The peroxisome proliferators are structurally diverse chemicals which induce hyperplasia, hypertrophy and the proliferation of peroxisomes in the rodent liver. Cytochrome P450IVA1 and peroxisomal enzymes, such as acyl-CoA oxidase, are induced and are early markers of treatment with peroxisome proliferators. In this study, rats were dosed intraperitoneally with the potent peroxisome proliferator methylclofenapate and the hepatic induction response was studied. There was no significant change in the enzyme activities of laurate hydroxylase (cytochrome P450IVA1) or acyl-CoA oxidase in the first 8 h after treatment, but the activities had doubled at 24 h, suggesting that these enzymes are not involved in the mediation of early events in peroxisome proliferation.
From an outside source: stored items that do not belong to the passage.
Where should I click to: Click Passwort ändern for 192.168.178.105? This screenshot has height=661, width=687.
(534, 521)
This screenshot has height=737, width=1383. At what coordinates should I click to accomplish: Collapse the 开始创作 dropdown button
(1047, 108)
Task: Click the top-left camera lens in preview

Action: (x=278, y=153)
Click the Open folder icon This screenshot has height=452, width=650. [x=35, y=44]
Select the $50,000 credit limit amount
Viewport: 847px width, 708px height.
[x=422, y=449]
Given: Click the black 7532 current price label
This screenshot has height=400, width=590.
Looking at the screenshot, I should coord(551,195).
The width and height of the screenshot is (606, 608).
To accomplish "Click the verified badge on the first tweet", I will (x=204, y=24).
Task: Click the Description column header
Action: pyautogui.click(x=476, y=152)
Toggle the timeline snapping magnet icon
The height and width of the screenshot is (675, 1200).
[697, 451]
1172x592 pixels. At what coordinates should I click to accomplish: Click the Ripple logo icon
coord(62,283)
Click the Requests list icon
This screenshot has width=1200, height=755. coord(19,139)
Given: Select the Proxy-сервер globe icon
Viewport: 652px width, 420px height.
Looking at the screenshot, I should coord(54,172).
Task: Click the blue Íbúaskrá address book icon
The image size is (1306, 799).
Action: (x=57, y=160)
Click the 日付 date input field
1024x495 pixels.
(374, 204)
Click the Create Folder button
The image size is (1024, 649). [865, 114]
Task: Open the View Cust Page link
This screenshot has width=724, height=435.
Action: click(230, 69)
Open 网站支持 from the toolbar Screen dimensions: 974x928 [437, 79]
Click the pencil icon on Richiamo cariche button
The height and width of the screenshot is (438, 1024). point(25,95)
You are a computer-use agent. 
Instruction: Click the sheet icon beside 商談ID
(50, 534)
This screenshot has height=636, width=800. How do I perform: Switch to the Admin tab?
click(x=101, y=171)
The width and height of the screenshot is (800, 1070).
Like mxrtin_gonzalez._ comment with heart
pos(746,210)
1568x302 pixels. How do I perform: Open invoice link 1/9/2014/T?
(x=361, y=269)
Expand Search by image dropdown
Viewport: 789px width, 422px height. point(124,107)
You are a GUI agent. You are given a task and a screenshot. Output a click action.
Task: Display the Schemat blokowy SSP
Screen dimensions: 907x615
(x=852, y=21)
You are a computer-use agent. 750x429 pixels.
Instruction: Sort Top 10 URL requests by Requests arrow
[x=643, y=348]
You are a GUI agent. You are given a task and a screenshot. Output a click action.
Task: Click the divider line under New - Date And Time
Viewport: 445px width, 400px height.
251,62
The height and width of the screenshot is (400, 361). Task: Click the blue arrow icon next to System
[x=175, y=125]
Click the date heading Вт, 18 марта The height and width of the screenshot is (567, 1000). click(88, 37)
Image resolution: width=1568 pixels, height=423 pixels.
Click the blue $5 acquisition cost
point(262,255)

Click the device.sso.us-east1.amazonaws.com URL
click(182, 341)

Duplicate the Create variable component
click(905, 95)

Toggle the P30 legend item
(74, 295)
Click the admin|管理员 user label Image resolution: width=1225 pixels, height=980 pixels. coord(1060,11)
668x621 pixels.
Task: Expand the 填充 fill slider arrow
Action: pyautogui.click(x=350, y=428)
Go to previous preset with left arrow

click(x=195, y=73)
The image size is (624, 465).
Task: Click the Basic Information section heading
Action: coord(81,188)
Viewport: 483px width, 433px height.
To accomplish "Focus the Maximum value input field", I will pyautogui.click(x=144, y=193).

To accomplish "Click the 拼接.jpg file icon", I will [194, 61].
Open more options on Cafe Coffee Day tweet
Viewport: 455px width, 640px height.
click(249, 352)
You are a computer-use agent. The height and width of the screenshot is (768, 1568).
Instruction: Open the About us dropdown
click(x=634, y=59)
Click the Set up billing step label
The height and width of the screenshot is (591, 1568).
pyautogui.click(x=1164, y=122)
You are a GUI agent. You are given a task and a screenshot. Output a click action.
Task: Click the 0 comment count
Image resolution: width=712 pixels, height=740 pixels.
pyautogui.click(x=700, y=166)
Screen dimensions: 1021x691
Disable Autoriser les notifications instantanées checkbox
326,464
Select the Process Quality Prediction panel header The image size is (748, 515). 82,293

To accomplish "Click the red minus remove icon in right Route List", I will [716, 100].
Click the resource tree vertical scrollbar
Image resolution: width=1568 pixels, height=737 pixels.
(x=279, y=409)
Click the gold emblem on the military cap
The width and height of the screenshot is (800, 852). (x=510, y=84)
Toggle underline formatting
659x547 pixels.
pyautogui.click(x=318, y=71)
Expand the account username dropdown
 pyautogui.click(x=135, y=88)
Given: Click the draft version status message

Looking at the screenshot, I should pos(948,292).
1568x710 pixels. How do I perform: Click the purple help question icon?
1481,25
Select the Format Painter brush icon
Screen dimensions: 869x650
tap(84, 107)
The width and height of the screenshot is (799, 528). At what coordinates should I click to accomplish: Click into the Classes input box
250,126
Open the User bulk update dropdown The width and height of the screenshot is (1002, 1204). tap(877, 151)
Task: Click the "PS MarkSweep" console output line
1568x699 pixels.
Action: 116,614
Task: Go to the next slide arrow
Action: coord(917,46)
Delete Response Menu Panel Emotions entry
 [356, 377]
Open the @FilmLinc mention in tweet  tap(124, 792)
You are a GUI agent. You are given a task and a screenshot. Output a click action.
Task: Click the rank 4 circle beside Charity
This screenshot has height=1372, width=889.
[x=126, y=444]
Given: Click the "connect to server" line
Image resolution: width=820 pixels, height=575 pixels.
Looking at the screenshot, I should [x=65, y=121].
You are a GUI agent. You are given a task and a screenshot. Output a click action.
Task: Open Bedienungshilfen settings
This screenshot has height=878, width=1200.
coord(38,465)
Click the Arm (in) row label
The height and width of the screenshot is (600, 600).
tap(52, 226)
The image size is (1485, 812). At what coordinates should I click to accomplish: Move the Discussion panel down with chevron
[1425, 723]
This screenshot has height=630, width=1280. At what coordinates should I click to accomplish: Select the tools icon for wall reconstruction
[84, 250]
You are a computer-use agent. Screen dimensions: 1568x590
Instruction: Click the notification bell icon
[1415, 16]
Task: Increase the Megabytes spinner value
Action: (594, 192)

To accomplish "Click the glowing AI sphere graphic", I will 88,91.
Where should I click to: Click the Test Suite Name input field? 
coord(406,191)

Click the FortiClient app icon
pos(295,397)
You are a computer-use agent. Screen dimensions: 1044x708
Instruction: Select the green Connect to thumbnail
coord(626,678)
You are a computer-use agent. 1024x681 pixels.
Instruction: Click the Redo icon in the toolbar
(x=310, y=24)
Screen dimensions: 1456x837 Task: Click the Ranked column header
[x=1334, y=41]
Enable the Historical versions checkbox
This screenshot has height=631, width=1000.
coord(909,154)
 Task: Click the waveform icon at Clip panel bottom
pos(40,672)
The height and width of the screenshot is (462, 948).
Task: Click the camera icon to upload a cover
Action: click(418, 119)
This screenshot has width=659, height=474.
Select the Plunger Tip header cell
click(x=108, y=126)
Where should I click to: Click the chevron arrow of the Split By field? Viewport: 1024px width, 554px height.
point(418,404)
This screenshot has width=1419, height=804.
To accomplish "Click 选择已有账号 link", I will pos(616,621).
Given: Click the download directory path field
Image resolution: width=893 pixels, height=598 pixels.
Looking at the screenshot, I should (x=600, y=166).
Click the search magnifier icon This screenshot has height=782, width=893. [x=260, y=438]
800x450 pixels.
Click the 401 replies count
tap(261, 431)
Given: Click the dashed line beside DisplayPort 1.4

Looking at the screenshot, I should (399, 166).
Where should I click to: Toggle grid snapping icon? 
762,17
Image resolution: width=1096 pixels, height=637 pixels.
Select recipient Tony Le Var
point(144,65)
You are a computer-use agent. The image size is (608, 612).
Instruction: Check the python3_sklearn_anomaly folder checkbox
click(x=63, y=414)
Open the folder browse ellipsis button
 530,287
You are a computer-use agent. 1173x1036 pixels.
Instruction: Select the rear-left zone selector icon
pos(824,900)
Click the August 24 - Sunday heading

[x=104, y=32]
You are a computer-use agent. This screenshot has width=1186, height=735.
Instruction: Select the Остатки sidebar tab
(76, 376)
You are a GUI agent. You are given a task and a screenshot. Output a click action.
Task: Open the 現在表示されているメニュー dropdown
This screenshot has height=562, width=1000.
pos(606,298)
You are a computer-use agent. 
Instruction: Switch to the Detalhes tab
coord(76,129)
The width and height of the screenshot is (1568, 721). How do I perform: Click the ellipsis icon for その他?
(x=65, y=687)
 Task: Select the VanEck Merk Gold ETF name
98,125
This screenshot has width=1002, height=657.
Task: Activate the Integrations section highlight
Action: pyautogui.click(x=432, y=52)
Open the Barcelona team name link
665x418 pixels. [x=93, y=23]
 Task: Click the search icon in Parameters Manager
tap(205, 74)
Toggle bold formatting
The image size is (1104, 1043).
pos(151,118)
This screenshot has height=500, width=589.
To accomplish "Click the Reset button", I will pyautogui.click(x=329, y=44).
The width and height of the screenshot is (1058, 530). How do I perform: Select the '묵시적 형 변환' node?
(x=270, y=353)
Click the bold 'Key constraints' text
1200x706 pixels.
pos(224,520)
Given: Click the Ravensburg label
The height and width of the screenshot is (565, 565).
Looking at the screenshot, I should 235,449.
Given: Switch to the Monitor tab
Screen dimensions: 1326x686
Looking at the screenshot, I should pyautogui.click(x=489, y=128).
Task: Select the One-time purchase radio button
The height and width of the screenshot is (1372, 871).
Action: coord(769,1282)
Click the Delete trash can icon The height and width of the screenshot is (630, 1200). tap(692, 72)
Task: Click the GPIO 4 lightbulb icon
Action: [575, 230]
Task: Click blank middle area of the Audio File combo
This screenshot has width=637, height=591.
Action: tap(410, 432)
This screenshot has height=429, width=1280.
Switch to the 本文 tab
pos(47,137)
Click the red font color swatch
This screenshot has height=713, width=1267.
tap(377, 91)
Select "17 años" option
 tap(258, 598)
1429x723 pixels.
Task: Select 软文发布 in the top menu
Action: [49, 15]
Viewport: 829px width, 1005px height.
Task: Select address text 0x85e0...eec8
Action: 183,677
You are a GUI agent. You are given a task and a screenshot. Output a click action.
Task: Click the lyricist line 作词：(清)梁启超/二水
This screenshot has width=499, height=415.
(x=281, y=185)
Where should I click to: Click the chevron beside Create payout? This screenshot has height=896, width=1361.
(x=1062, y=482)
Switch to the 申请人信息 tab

Hepatic cytochrome P450IVA1 mRNA was significantly increased at 6 and 8 h after treatment, rising to 15-fold above control values at 30 h. In contrast, acyl-CoA oxidase mRNA showed no significant change in the first 8 h, but increased to 13-fold above control values at 24 and 30 h, thereby demonstrating different kinetics of induction of the two mRNAs. In order to determine whether cytochrome P450IVA1 and peroxisomal enzymes were included in the same cells, rats were treated daily with sub-maximal (2 or 5 mg/kg) and maximal (25 mg/kg) inducing doses of methylclofenapate for 4 days. The lobular distribution of induced proteins was determined immunocytochemically with antibodies raised against P450IVA1 and acyl-CoA oxidase. Livers from control animals showed minimal staining for both proteins. However, in the livers of animals treated with 2 or 5 mg of methylclofenapate/kg, both acyl-CoA and P450IVA immunostaining was increased, mainly in the centrilobular area. Immunostaining of serial sections revealed that these proteins were induced in the same region of the lobule. A maximal inducing dose of methylclofenapate (25 mg/kg) caused panlobular induction of both proteins. The results demonstrate that these proteins are induced in a dose-dependent manner in the same, spatially distinct, sensitive region of the liver lobule.